# [STATED EXERCISE 1]
Please rewrite the paragraph of the United Railway text below that begins "The primary server was Netware 3.12" as a bulleted list, keeping its main facts.
# [STATED EXERCISE 2]
Summarize the United Railway text below in two sentences.

# [PROVIDED TEXT]
United Railway Signal Group, Inc

The story of how Progressive Computer Concepts has turned United Railway into a Linux shop.

I remember being amazed and somewhat impressed in September of 1995 when I made my first trip to the main offices of United Railway Signal Group, Inc. in Jacksonville, Florida. I was impressed that their computer network worked at all, much less that they actually got quite a bit of work done using it. United had the longest single run of 10Base-2 I had ever seen, connecting approximately 30 computers to two Novell Netware servers that lived in a halon fire-protected room at one end of the offices.

The primary server was Netware 3.12 on an Intel P90 with 64MB of RAM, three Adaptec 2940 SCSI controllers, two one gigabyte SCSI hard disks and a 20 cartridge, 26GB Maxoptix magneto-optical jukebox. One of the 1GB disks was exported from both IPX/SPX and Netware NFS as “ursgpub”, a shared network file system containing shared data and a collection of custom FoxPro applications to track such information as project flow and time sheets.

# [DATASET EXCERPT]
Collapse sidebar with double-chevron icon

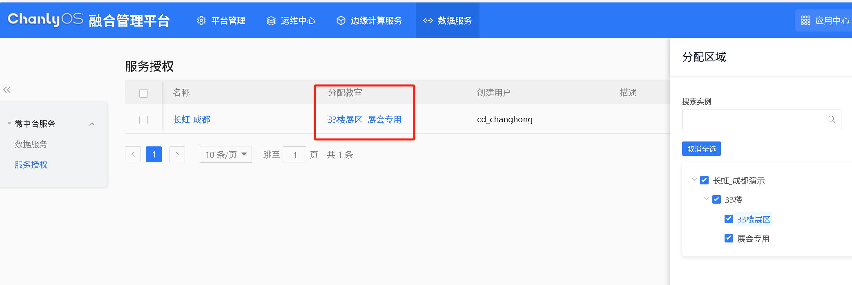(x=7, y=90)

# [CORRECT RESPONSE 1]
- Primary server: Netware 3.12 on an Intel P90 with 64MB of RAM
- Three Adaptec 2940 SCSI controllers
- Two 1GB SCSI hard disks
- A 20-cartridge, 26GB Maxoptix magneto-optical jukebox
- One 1GB disk exported through both IPX/SPX and Netware NFS as "ursgpub," a shared network file system
- "ursgpub" held shared data and custom FoxPro applications that tracked information such as project flow and time sheets

# [CORRECT RESPONSE 2]
The text tells how Progressive Computer Concepts turned United Railway Signal Group into a Linux shop, beginning with the writer's first visit in September 1995 to the company's main offices in Jacksonville, Florida, where a very long 10Base-2 run connected about 30 computers to two Novell Netware servers. The primary server ran Netware 3.12 on an Intel P90 and exported a shared file system called "ursgpub" that held shared data and custom FoxPro applications for tracking project flow and time sheets.